If we continue to follow this path, where does it lead? At what point do we say that we need tax dollars to fund startups that are not built on surveillance? Will something like the Swedish model ever come to the US or other countries (maybe Germany, Denmark or France)? And, if there must be surveillance technology, why isn't the government building their own instead of paying millions to venture and private-backed companies with closed-source products (and closed-source business plans)?

Browser Tracking

Related to my move off of Revue, I dove into some reading that I've been stocking up on browser tracking. In case you haven't read some of these tidbits yet — I thought I would share!

Thomas Baekdal wrote a wonderful long-read on the original Cookie Specification (from the 90s!). Honestly, it's a delightful read, but if you are here for the summary, here goes:

The original cookie specification was GDPR compliant! It actually called for blocking of third-party cookies in a very specific way — saying that no cookies should be allowed to be set that don't match the FULL URL (domain and URI) of the site that the user is visiting, regardless of other embeds, images, scripts or contact that are loaded in from other URLs (Check out the specification section here!).

Browsers didn't implement this — he doesn't dive into why. Was it simply overlooked? Just became defacto standard? Nice lobbying from advertising tech?

In the end, adtech kind of won the war and the latest IETF specification doesn't even try to pretend that it can battle the adtech via third-party cookies. This kind of reminds me of how most GDPR cookies have been implemented. Giving me a huge banner that says I cannot use your site unless I load 10K advertising scripts isn't exactly what folks had in mind when they talked about giving users options, making cookies easier to understand, asking for consent, allowing them to deny and still use the website.

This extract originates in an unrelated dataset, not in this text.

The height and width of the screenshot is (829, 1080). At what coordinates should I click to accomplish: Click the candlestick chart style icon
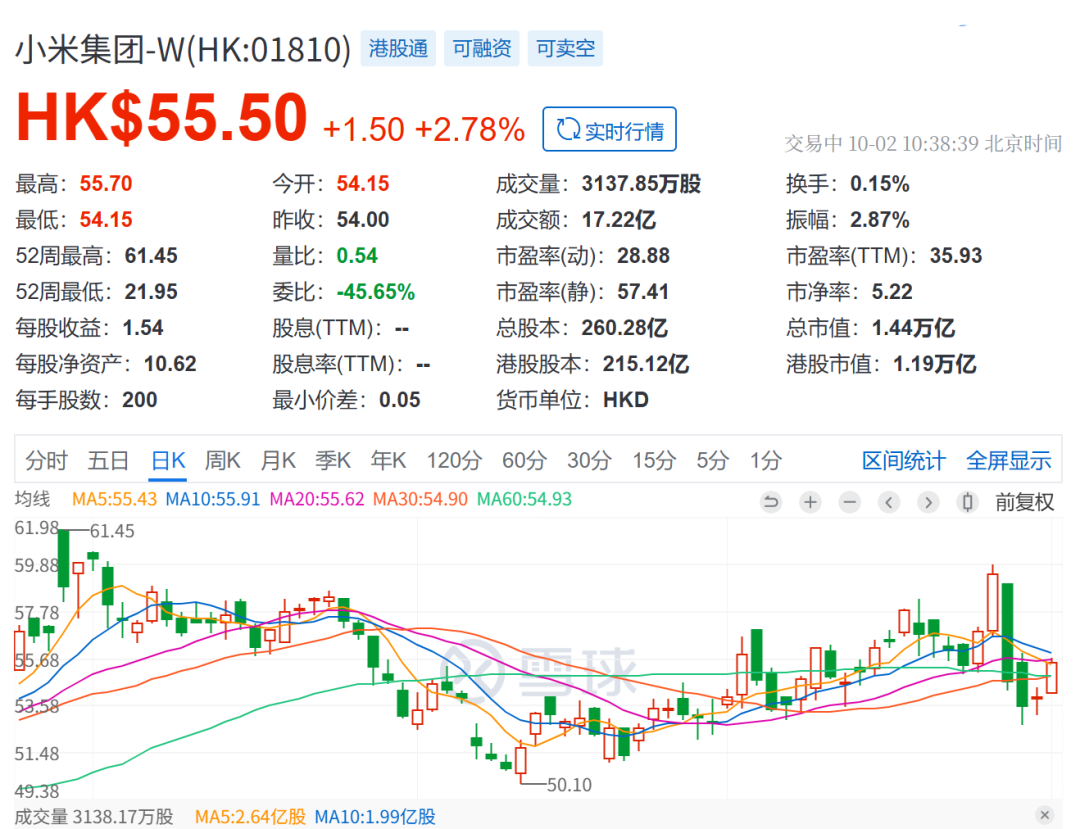click(967, 502)

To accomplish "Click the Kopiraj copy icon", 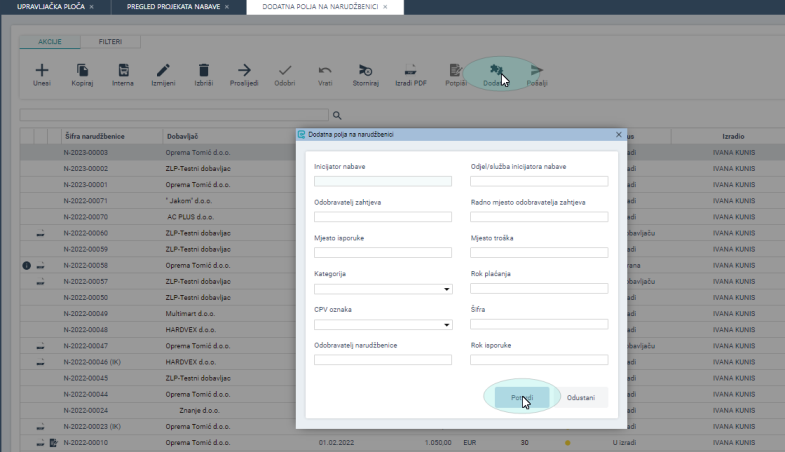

Happily, many browsers are now starting to block third-party cookies — and I use a few tools that help me see more of this type of behavior including Privacy Possum and of course the many AdBlockers that you can use.

Sadly, this doesn't address the fact that your ISP, the large CDNs, Facebook Pixels and yes, even favicons can be used to track your browsing data without any cookies. I was tremendously disappointed on learning that DuckDuckGo (one of my favorite apps prior to understanding this!) was leaking private information to their own content servers for the sake of "performance" for loading favicons. I am sorry if you are a favicon fan, but I don't REALLY care about them or use them in any meaningful way, so I would rather a favicon fail or time out than to send the current URL I am visiting to a DuckDuckGo-controlled favicon cache/CDN. If you want to read more on this, check out this response, which sums it up quite nicely.

I have been trying out some privacy-aware browsers including Cliqz, Brave and Firefox Focus. I'd happily take tips on what you use to protect your browsing online!

Feedback, Please!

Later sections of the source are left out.